Cada vez que veo un tuit contra Pere Aragonès me acuerdo de la tonada que las bases del PP cantaban en Madrid el día que Aznar ganó las primeras elecciones: "Pujol, enano, habla castellano". Antes de pactar, Aznar dejó que se desahogaran por las calles. Pujol había sabido encarnar la idea de catalanidad que convenía a España y hacía tiempo que controlaba Catalunya.

Aragonès no es tan sofisticado, pero la política española tampoco es tan abierta como en tiempos de Pujol. Cuando Pujol llegó al poder, los socialistas catalanes, que venían de las familias cultas de antes de la guerra, reaccionaron con ira y con desprecio. En público, decían que Pujol caricaturizaba el país; de puertas adentro, trataban a Catalunya como si fuera la criada de la casa que se follan todos los hombres de la familia.

Contra lo que ha escrito Joan Burdeus, Aragonès no es una expresión de la sensibilidad millennial, ni es el fruto de ninguna tendencia moderna de nuestro tiempo. Su figura ni siquiera se puede comparar con la de Pablo Casado, que superó unas primarias a sangre y fuego. Si algún problema tiene hoy Catalunya, es que todo lo que sucede es tremendamente atávico y tribal, como nos pasa siempre en los momentos difíciles.

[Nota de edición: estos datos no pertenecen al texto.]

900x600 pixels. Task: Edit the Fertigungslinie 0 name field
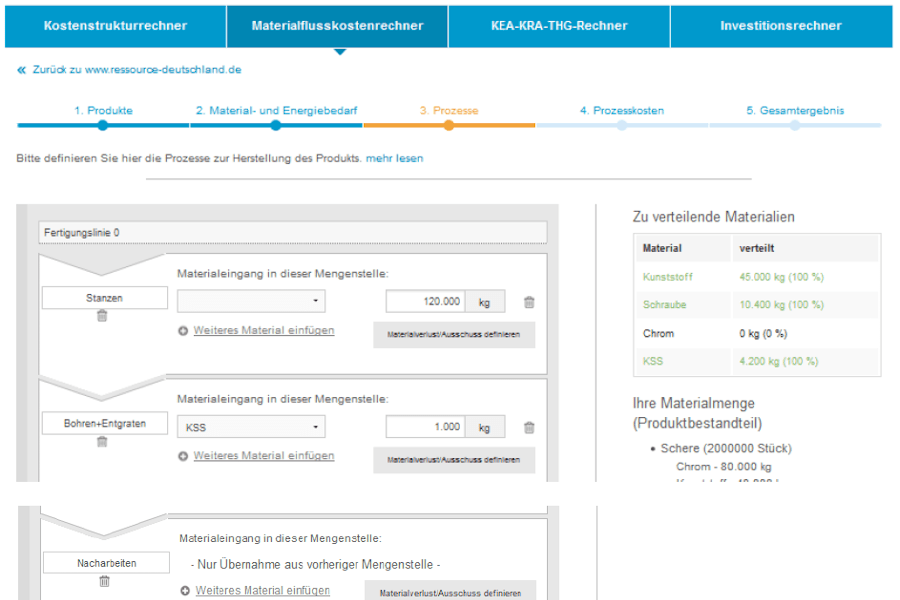pos(292,233)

Aragonès no es más ridículo, ni más obediente que Jordi Turull o Josep Rull, o que Quim Torra. Sencillamente, es la encarnación perfecta del enano que pedían las bases del PP para pactar con el pujolismo. Da más rabia porque es más real, porque su posición nos envía un mensaje más crudo de lo que ha pasado en Catalunya. Aragonès se hace incómodo porque brilla en las renuncias de los políticos y de los articulistas, en la derrota de todos los que han asumido que el silencio o el cinismo es su única salida.

Aragonès es el sueño hecho realidad de los trogloditas que insultaban a Pujol cuando Aznar ganó las primeras elecciones. Salvador Sostres lo cuenta muy bien en la carta de amor que le ha escrito a Jaume Giró pidiéndole que dimita. España quiere convertir a los políticos catalanes en una especie de ciclistas de Globo de la burocracia madrileña y cada vez habrá menos margen para las pedanterías, los negocios y las tomaduras de pelo de la escuela convergente.

Aragonès es el molde del catalán que Madrid quiere para las próximas décadas y sólo un conflicto democrático con España puede romperlo

Ahora nadie se acuerda de las flores que el pujolismo pisó para poder encajar el país con las necesidades de la oligarquía española. Jordi Amat ha intentado reducir el pujolismo a una crónica negra para proteger los olvidos que forjaron su hegemonía. Pero igual que Vichy, el pujolismo durmió el espíritu emprendedor del país y la vitalidad del catalán, y esparció todo tipo de actitudes primarias, disfrazadas de patriotismo y de buenismo.

Como Sostres le dice a su buen amigo Giró, si Catalunya no rompe con España, a partir de ahora el dinero se hará en Madrid y en Barcelona quedarán sólo el empobrecimiento y la paguita. Los convergentes pueden hacer como los socialistas y tratar de utilizar la frustración para hacer electoralismo o incluso intentar asaltar el ayuntamiento Barcelona. Pero no servirá de nada. Cualquier liderazgo que no salga de un proceso de democratización interna del país caerá en un vacío estéril.

El virrey Junqueras y sus chicos lo saben. Por eso han puesto a Aragonès de cara visible y se ríen cada vez que algún convergente les da lecciones de patriotismo o les perdona la vida. Aragonès es el molde del catalán que Madrid quiere para las próximas décadas y sólo un conflicto democrático con España puede romperlo. Mientras tanto, sus limitaciones se irán normalizando en todos los campos de la vida catalana, igual que se normalizaron las de Pujol, hasta el punto de que ya casi nadie las nota, ni las recuerda.